■ 読解応用
1) ホロヴィッツのクライスレリアーナを扱う文章について、次の(a)〜(c)が本文と合致するかを「はい」か「いいえ」で判定し、根拠となる本文の語句をそのまま引用してください。
(a) 筆者は、シューマンとの最初の出逢いを小学校で聴いた「子供の情景」だと考えている。
(b) ホロヴィッツがこの「クライスレリアーナ」を弾いたのは79年である。
(c) ほかの音楽鑑賞の時間に聴いたオーケストラ演奏は、筆者の記憶によく残っている。
2) ホロヴィッツのクライスレリアーナを扱う文章を、本文最後の文の後から書き継いでください。
### 文書抜粋
イーダちゃんの「晴れときどき瞑想」♪

美味しい人生、というのが目標。毎日を豊かにする音楽、温泉、本なぞについて、徒然なるままに語っていきたいですねえ(^^;>

徒然その32☆ホロヴィッツのクライスレリアーナ☆

2010-12-06 00:00:06 | ☆ザ・ぐれいとミュージシャン☆
                            

 特別なCDって誰にでもあると思うんですが、全盛期のホロヴィッツが69年に弾いたこの「クライスレリアーナ」なんて僕にとってさしずめそのような1枚ですね。
 シューマンの音楽の第一印象は決してよいものではなかったのですが。
 小学校の音楽鑑賞のとき聴かされた「子供の情景」が僕はたぶんシューマンとの最初の出逢いだったように思うのですが、子供心になにか凄い拒否反応があったのを覚えてますね。
 ほかの音楽鑑賞の時間はそうじゃなかったんですよ。
 ほかのときは単調なオーケストラ演奏が退屈で僕は大抵眠がってました。したがって記憶もほとんど残ってない。
 でも、「子供の情景」を聴かされたときは、うわー 厭だ、とすぐ思いました。こんなニブイ音楽は大嫌いだって。
######
### 提示資料
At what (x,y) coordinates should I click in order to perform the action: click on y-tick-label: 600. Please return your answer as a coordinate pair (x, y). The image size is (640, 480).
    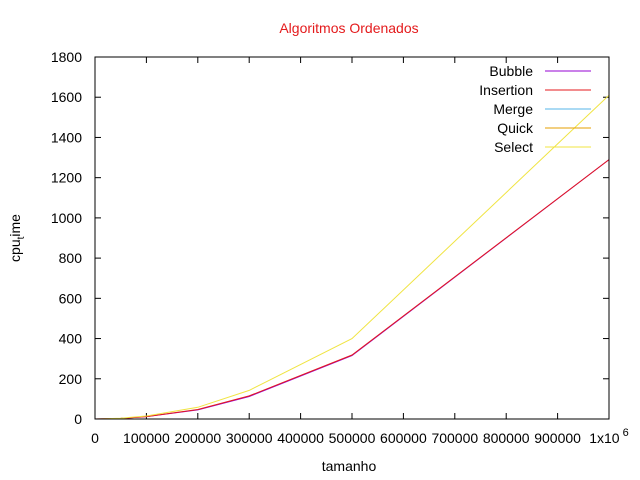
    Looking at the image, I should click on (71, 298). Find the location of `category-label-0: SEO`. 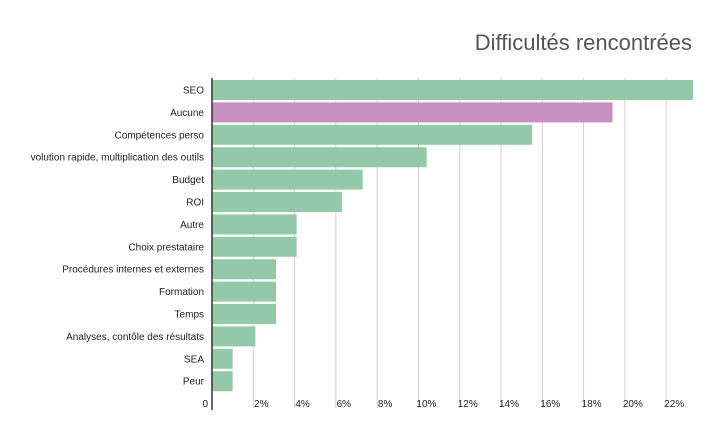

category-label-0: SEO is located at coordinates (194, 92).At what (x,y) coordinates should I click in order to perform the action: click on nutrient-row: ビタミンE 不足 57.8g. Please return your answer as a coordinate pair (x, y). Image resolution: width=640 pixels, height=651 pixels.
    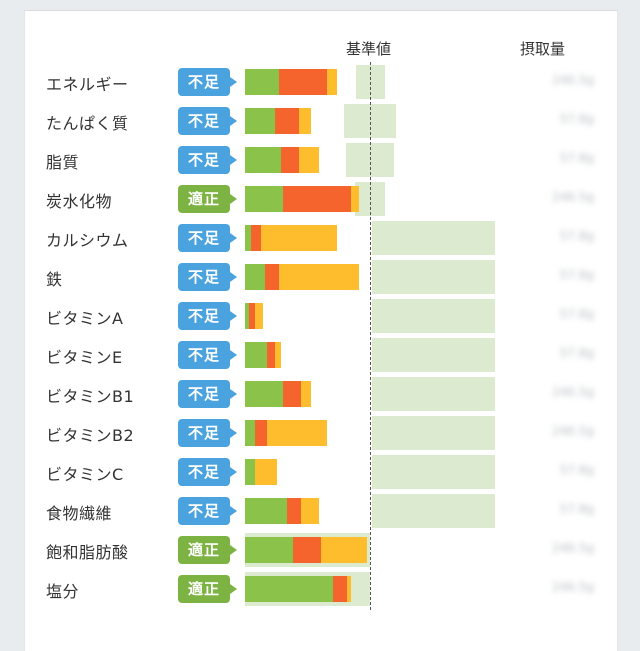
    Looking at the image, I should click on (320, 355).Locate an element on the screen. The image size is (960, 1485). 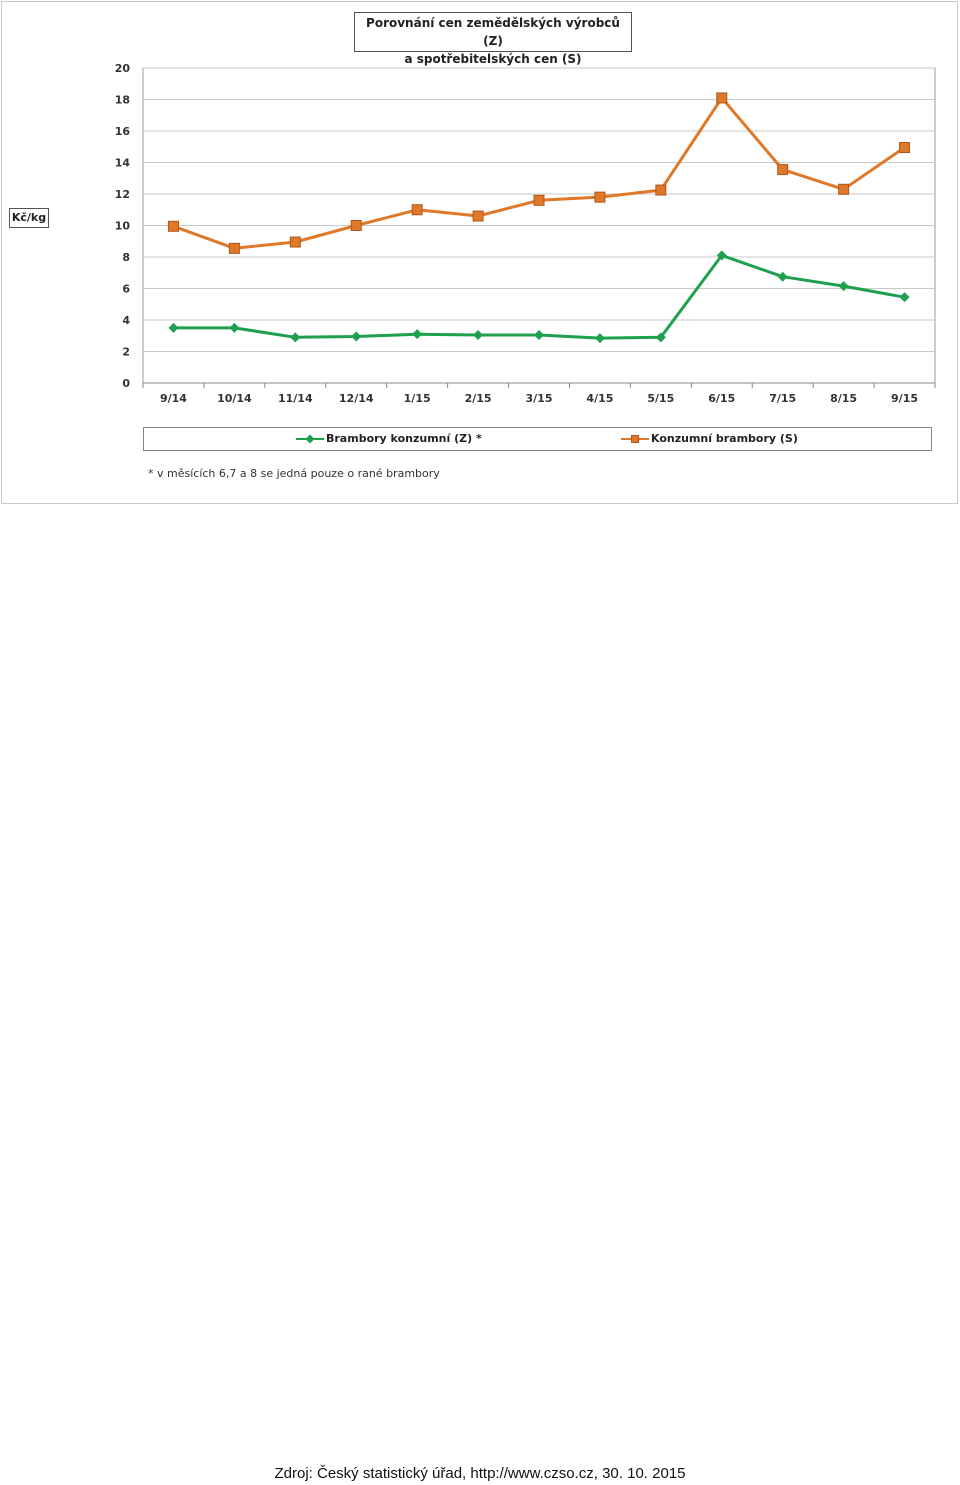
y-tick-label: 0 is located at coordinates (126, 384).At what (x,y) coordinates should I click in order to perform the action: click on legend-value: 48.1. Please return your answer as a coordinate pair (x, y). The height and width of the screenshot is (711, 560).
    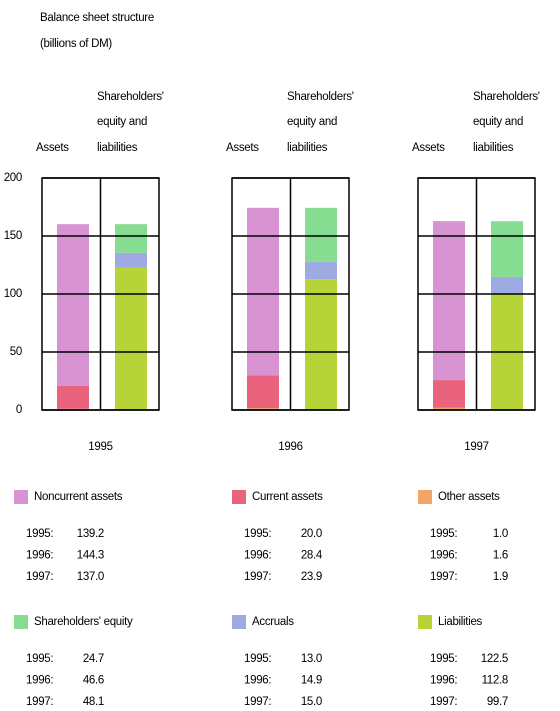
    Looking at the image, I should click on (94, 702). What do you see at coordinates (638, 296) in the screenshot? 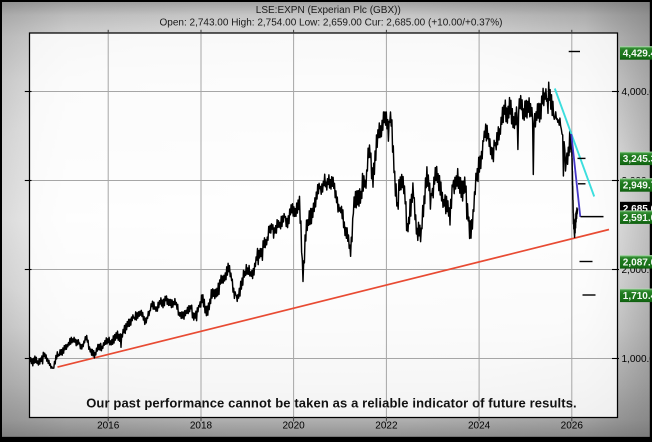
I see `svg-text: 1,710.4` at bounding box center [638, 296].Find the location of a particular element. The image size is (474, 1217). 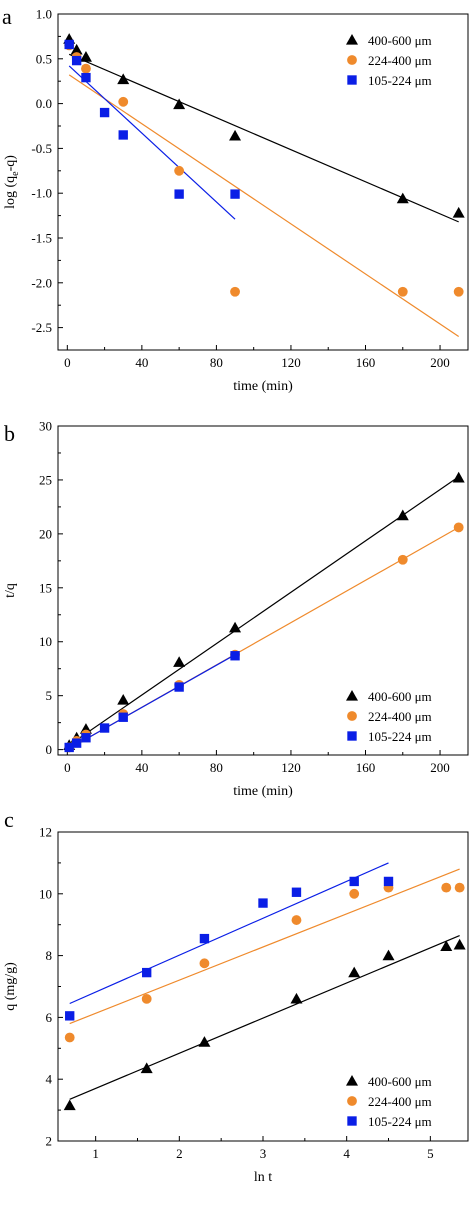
######
### 提示資料
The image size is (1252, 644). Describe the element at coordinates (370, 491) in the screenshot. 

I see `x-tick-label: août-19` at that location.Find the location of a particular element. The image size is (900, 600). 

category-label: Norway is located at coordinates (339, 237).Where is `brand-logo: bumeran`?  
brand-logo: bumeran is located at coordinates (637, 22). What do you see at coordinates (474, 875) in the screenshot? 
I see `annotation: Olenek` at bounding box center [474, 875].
######
### 提示資料
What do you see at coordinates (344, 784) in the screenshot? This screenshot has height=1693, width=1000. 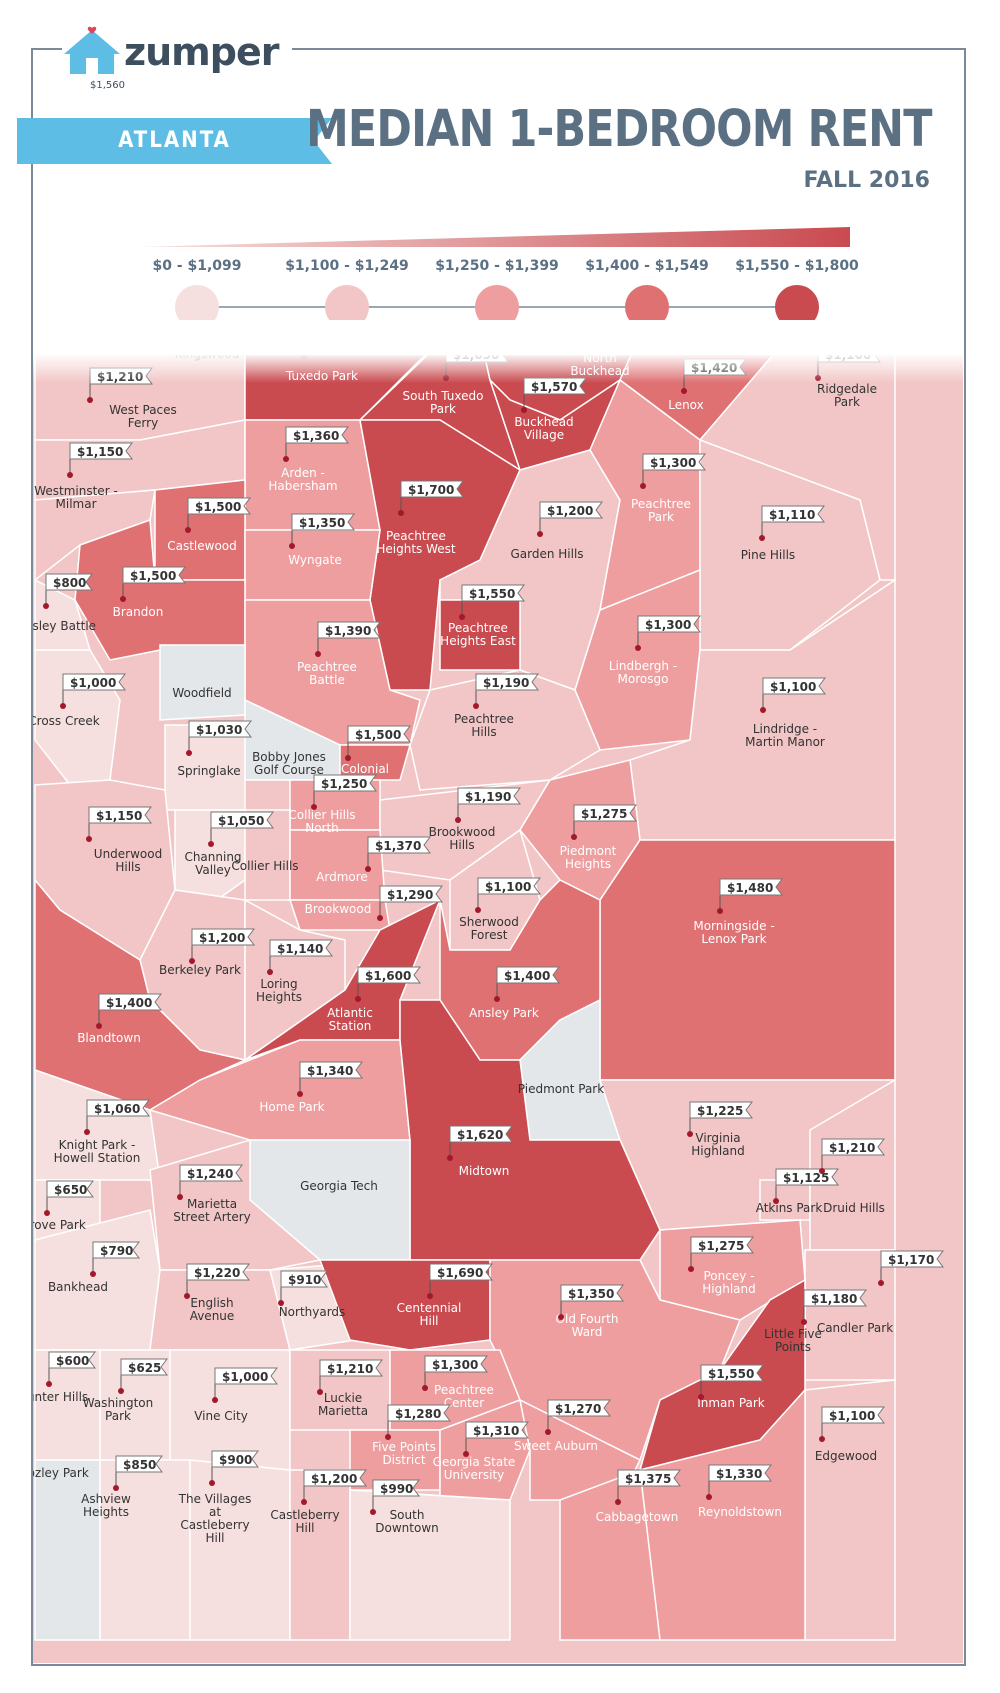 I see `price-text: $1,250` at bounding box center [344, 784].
######
■ 番号別解答
1)
(a) はい。「小学校の音楽鑑賞のとき聴かされた「子供の情景」が僕はたぶんシューマンとの最初の出逢いだったように思うのですが」
(b) いいえ。「全盛期のホロヴィッツが69年に弾いたこの「クライスレリアーナ」」
(c) いいえ。「したがって記憶もほとんど残ってない。」

2)
 そのときの教壇の色や窓枠からさしていた光の加減までよく覚えてます。よっぽど厭だったんでせうね。それだけの拒否反応を誘発させるだけのパワーを音楽自体が内包していた、と読むのがこの小事件の恐らくいちばん正しい解釈なんでせうけど、この自分の過去の記憶を思いおこしますと、あのショパンがシューマンの「謝肉祭」を聴いたとき、いきなり発作的に立ちあがって、

----僕は、こんな音楽は大嫌いだ!

 と吐き捨てたエピソードなんかがつい連想されたりもしますね。
 シューマンの音楽ってそういう資質があるような気がします。なんとなく田舎芝居というか、子供じみてるっていうか、ほら、それ以上はしゃいだら滑稽になっちゃうって歓喜の坂を、平気でタッ、タッ、ターッって熱狂的に駆けあがっていっちゃうとこがあるじゃないですか。
 ショパンは決してやらないと思うんですよ、そういう美学的にみっともないことは。
 ええ、ショパンはダンディーでエゴイストですから。舞台のうえで笑われるなんてことにはとても耐えられない。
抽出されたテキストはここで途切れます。